Source records:
_ _ _ _ _ _ _

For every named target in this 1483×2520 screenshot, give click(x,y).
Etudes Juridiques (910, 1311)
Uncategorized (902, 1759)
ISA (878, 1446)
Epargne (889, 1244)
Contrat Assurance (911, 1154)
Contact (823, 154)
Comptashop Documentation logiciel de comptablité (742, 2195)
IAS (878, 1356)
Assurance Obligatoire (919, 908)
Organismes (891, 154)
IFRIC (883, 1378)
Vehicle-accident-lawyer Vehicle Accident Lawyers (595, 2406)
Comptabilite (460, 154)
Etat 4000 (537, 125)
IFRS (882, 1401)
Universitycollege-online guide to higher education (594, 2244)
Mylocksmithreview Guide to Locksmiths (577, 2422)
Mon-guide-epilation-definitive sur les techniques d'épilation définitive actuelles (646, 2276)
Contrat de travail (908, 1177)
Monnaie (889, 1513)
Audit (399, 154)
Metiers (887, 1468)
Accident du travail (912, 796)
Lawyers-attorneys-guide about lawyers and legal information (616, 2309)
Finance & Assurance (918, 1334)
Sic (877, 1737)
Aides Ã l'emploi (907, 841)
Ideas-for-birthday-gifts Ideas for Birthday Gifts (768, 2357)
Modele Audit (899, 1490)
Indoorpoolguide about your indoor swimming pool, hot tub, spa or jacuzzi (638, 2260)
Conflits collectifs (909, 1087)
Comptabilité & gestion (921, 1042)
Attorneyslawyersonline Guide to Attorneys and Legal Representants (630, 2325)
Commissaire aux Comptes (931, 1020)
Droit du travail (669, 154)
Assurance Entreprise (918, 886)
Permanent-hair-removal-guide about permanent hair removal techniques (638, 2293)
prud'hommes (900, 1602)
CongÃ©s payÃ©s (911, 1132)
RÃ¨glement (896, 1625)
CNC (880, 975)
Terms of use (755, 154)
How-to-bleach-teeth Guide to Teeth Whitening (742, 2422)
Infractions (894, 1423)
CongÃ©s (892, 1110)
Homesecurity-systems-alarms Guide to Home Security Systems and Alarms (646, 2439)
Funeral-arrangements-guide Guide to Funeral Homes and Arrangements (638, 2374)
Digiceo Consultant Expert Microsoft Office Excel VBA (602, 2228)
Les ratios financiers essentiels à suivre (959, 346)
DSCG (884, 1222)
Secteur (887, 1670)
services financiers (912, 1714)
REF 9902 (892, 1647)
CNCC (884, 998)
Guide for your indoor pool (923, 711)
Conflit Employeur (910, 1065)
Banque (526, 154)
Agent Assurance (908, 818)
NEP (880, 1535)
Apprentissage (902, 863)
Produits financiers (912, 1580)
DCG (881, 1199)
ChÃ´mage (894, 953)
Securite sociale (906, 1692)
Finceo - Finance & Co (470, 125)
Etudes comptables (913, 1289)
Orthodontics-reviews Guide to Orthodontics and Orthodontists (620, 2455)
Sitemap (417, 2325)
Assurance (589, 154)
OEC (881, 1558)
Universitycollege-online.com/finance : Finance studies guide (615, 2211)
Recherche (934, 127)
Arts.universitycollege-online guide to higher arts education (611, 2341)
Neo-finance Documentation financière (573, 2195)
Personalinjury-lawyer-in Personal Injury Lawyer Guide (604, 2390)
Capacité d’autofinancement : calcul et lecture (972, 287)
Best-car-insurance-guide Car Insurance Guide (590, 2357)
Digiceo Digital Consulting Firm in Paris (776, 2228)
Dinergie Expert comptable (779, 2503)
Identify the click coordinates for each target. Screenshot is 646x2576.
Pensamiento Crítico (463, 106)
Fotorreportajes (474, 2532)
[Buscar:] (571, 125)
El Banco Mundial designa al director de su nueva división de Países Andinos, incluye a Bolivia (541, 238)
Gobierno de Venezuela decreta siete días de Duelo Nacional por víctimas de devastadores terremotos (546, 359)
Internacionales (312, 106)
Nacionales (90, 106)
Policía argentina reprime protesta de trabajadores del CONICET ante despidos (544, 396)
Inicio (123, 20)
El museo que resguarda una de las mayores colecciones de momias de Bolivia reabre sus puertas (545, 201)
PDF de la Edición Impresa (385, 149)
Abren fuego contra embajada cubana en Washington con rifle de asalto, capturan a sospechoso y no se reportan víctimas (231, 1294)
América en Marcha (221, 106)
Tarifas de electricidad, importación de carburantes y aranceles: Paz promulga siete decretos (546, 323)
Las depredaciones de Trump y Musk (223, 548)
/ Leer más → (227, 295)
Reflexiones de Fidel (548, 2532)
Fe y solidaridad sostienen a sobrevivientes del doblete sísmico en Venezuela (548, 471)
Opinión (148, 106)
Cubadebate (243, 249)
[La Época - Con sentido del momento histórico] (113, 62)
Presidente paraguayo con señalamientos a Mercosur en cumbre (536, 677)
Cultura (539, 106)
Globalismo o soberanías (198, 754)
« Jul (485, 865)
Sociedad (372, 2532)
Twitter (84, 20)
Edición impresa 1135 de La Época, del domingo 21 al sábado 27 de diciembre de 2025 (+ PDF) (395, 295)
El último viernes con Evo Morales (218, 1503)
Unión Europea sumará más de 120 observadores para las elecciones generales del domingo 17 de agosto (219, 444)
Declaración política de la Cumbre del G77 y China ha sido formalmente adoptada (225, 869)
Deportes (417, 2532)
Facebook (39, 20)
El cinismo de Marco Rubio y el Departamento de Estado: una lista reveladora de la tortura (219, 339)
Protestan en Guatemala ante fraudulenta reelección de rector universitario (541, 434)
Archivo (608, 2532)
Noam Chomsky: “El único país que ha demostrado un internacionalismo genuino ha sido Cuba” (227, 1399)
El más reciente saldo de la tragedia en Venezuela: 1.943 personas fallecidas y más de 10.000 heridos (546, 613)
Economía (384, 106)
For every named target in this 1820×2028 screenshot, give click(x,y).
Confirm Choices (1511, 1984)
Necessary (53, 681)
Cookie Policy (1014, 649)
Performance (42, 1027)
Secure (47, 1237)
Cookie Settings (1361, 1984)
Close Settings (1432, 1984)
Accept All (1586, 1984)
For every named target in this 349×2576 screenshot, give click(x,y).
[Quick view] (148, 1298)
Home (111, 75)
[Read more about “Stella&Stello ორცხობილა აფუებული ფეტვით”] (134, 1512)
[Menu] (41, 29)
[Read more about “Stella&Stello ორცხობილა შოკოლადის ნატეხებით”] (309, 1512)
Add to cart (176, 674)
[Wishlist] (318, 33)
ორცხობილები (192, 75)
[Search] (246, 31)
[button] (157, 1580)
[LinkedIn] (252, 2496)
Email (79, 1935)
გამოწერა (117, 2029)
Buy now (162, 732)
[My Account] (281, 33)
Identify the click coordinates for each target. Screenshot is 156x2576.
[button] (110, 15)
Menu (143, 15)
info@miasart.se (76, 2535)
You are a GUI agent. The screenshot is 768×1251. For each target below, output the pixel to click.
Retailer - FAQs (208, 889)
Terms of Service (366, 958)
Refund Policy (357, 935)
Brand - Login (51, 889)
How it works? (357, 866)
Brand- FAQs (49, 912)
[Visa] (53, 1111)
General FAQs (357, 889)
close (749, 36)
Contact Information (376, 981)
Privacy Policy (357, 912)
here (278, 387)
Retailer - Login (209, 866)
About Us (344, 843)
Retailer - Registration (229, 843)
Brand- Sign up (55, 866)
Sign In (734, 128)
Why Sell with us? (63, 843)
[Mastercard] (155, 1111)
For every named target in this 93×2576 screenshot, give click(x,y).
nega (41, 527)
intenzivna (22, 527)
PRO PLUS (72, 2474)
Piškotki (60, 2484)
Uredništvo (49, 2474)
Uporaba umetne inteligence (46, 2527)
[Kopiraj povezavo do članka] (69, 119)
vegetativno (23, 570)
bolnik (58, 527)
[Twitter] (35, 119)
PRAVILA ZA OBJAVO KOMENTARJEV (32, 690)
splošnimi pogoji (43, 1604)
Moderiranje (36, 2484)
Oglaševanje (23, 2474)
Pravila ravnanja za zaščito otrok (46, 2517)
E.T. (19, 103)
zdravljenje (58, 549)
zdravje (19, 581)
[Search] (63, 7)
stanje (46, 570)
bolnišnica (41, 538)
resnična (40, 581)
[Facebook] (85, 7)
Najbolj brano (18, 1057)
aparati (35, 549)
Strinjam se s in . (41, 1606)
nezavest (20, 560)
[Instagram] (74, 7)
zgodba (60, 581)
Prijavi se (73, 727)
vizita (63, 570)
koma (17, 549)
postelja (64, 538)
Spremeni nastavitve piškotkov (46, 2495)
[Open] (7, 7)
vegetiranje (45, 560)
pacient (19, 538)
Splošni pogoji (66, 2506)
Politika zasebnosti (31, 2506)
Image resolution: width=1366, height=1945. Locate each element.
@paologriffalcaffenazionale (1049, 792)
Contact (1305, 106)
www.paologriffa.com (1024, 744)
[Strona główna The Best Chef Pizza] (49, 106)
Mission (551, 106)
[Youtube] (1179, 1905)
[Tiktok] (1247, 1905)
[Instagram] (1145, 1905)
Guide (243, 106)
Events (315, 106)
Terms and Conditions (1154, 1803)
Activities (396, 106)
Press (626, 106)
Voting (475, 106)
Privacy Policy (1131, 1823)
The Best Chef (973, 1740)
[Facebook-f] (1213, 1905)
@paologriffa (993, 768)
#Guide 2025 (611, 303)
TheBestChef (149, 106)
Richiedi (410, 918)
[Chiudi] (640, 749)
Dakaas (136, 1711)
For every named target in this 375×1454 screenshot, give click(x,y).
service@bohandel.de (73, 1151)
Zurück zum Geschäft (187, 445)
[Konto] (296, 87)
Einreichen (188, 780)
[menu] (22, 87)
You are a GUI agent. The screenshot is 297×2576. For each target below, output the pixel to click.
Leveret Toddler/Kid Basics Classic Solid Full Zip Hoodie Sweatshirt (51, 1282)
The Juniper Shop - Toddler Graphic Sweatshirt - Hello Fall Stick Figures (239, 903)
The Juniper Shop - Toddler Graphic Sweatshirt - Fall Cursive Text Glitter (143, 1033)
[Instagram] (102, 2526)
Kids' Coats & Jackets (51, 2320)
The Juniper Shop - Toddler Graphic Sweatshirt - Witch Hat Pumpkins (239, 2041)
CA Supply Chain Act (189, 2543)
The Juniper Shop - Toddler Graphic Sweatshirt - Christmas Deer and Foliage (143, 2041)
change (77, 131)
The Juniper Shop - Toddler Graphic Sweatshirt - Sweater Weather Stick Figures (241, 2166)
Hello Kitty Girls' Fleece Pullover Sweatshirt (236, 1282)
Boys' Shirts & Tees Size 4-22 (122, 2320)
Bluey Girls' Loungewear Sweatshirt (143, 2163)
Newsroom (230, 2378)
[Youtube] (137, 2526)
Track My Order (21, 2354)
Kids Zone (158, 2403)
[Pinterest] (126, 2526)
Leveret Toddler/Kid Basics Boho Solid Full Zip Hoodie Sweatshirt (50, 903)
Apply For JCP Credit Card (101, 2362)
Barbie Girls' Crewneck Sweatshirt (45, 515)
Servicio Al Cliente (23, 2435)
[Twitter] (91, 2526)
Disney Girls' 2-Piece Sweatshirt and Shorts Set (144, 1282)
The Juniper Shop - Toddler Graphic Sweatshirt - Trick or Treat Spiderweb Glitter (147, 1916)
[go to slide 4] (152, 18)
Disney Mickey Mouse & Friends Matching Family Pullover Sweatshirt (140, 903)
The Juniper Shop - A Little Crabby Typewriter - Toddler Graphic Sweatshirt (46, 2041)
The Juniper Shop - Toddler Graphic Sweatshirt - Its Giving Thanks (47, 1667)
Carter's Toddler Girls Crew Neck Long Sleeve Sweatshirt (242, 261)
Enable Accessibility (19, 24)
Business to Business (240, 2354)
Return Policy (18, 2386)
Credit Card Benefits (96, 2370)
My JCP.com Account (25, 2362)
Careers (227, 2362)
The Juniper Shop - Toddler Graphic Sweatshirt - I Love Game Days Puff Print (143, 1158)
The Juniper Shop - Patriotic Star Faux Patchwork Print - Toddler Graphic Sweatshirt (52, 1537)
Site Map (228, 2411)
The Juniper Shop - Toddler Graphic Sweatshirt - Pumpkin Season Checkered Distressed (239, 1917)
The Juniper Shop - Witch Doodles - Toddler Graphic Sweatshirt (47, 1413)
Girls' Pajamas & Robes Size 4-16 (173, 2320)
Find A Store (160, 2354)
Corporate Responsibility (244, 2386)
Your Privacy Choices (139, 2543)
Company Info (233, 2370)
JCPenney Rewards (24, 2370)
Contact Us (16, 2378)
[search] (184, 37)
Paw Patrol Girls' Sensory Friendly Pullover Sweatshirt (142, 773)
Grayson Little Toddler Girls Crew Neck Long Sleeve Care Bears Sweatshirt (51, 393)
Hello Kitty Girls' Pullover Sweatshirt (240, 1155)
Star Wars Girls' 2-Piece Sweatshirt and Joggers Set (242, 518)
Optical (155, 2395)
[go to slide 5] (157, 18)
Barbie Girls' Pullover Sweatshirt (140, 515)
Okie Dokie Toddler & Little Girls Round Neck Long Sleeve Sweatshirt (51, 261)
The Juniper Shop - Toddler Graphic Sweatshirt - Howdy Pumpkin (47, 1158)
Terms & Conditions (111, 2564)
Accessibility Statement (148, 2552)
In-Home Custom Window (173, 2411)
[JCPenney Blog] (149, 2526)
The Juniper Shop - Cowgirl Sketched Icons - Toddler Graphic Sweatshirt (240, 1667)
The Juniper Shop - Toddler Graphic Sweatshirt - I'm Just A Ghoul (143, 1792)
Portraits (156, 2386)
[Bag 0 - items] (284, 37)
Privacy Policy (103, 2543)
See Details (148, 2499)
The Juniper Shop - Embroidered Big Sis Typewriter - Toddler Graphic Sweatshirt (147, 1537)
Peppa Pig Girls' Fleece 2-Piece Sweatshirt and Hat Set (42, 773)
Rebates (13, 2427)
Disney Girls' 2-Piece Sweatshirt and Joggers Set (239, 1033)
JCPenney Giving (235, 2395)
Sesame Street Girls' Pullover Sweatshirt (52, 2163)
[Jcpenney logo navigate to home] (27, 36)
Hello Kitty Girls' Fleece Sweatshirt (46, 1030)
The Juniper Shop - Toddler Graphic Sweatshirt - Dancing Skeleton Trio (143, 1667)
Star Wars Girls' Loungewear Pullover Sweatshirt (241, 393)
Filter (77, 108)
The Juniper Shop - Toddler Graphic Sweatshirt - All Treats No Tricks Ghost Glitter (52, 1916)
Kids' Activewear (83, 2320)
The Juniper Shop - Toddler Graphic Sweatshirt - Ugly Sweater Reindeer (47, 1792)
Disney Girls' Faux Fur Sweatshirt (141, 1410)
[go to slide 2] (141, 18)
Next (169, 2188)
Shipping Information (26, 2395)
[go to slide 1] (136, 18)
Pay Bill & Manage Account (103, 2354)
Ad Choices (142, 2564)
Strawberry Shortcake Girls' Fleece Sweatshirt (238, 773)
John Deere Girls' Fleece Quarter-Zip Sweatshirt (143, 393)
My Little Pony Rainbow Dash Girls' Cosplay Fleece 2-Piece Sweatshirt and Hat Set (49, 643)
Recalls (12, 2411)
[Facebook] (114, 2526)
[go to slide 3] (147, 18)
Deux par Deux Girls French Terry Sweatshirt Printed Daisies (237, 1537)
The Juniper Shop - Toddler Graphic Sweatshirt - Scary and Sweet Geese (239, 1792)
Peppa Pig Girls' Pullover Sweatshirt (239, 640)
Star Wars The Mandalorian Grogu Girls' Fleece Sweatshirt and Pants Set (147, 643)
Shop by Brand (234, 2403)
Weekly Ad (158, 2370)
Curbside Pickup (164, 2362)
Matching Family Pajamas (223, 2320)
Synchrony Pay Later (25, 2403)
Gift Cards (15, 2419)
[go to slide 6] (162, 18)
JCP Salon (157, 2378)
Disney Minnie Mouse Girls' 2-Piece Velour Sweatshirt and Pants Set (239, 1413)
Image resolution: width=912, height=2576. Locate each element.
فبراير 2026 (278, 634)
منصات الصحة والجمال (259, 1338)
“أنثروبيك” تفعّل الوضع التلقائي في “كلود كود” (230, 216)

_ _ _ _ _ _ _

Requirement: Please give back, exactly as it stands above, the stretch from the line with "Disney Girls' 2-Piece Sweatshirt and Shorts" through the line with "The Juniper Shop - Toddler Graphic Sweatshirt - I Love", and no line outside it.

Your response:
Disney Girls' 2-Piece Sweatshirt and Shorts Set (144, 1282)
The Juniper Shop - Toddler Graphic Sweatshirt - Trick or Treat Spiderweb Glitter (147, 1916)
[go to slide 4] (152, 18)
Disney Mickey Mouse & Friends Matching Family Pullover Sweatshirt (140, 903)
The Juniper Shop - A Little Crabby Typewriter - Toddler Graphic Sweatshirt (46, 2041)
The Juniper Shop - Toddler Graphic Sweatshirt - Its Giving Thanks (47, 1667)
Carter's Toddler Girls Crew Neck Long Sleeve Sweatshirt (242, 261)
Enable Accessibility (19, 24)
Business to Business (240, 2354)
Return Policy (18, 2386)
Credit Card Benefits (96, 2370)
My JCP.com Account (25, 2362)
Careers (227, 2362)
The Juniper Shop - Toddler Graphic Sweatshirt - I Love Game Days Puff Print (143, 1158)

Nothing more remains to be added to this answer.